• [Supplied passage]:

______

So, you want to install Linux on your Chromebook.
You’re probably trying to install some familiar program and you’ve read that you need a copy of Linux to run it.
Or maybe you’re trying to install a copy of Linux so you can run it simultaneously with Chrome OS.
Maybe you want a full-blown desktop rather than a stripped-down Chrome OS.
Or maybe you just want to play Minecraft on your Chromebook and you’ve read you need Crouton.
Whatever the case, here’s how to install Linux on your Chromebook.
To get Linux, you need Crouton.
This guide will go over Crouton’s purpose, the actual installation of Linux, some tips and tricks for Linux, and then a troubleshooting and an uninstall section if you messed up.
By the end of this tutorial, you should have Linux installed alongside Chrome OS on your Chromebook.
So essentially you’ll have two operating systems running at the same time (also known as “dual booting”). Fancy.
Let’s get started.
Last updated: 1/18/2020.
Do you already have Linux on your Chromebook?
Chrome OS recently rolled out a Linux (beta) feature, which lets you run Linux within a Chrome Browser tab in full!
Although this is still new and has some bugs, it works relatively smoothly. If you have this feature, I suggest using it instead of going through these steps. If you’re following another guide and came here, you can skip the “installing Linux” part of the tutorial and continue after that part.
But if you run into problems getting certain games to run or Linux to work, you may want to just install Linux the traditional way- using this tutorial.
What does Crouton do?
First, you should know what Crouton does.
It’s more like a group of scripts bundled into one program.
Currently, Crouton supports Debian, Kali, and Ubuntu.
You’ll need Crouton in order to install a copy of Linux on your Chromebook. And that’s the first thing we’ll be downloading right after Developer Mode is enabled.
Customizing your installation of Linux
It’s completely up to you to decide how you want to customize your installation.
You can choose the exact version of Ubuntu and the desktop environment to go with it.
Just to give you an idea of all the different versions you can install, here’s a list of supported Linux distros and desktop environments.
Debian versions supported by Crouton:
Ubuntu versions supported by Crouton:
Desktop environments supported by Crouton:
That’s a lot, right?
But don’t worry. For the purposes of this tutorial, we’ll just be installing a basic version of Linux with a basic desktop environment.
Trusty works well with the majority of things you may want to do once you get the kernel installed. And Xfce is a minimal, fast, and speedy desktop environment.
However, you can feel free to customize your installation however you’d like. I’ll provide instructions on when and how to do so when we get to that step.
Sound good? Let’s get started.

______

• [Supplied material]:

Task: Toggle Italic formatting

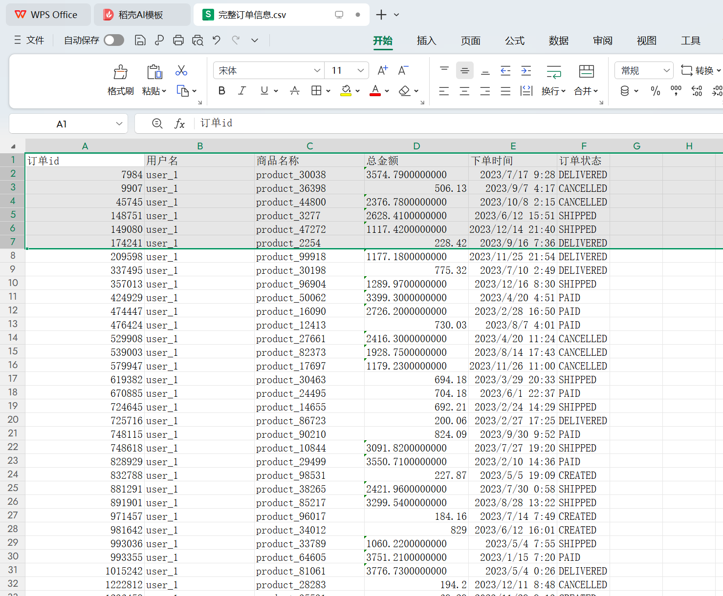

______

• [Task list]:
• A. From the Chromebook Linux guide, extract the passage starting with "Or maybe you’re" and going on through "how to install Linux on your Chromebook.".
• B. According to the Chromebook Linux guide, which Linux distributions does Crouton currently support?
• C. Write the next part of the Chromebook Linux guide, picking up after its final sentence.

• [Exercise results]:
• A.
Or maybe you’re trying to install a copy of Linux so you can run it simultaneously with Chrome OS.
Maybe you want a full-blown desktop rather than a stripped-down Chrome OS.
Or maybe you just want to play Minecraft on your Chromebook and you’ve read you need Crouton.
Whatever the case, here’s how to install Linux on your Chromebook.

• B. Debian, Kali, and Ubuntu.

• C.
Install Linux on your Chromebook with Crouton
Step 1: Make a backup of all your important data
Installing Linux will delete all your personal data, so be sure that you save all your stuff before you proceed.
Everything you have saved on your Chromebook in the Downloads folder (or any custom folders) will be deleted.
Your Google Account will remain untouched, so don’t worry about that. It’s just the stuff you have on your hard disk that you need to backup.
You can use the freebies Google provides you with your new Chromebook purchase. Use the free Drive storage from Google, or back up your stuff to a flash drive, SD card, or external hard drive.
Tip: Many people are concerned about this process because it wipes everything from their machine. There’s really no way around it, so you’ll have to bite the bullet and just do it! As long as you make a backup of everything that’s important, that’s all you really need.
Make sure you backup your files in the “Downloads” folder as these will be deleted. This includes all pictures, videos, docs, or any other files you have saved in there. And any custom folders or directories you’ve created will be wiped as well.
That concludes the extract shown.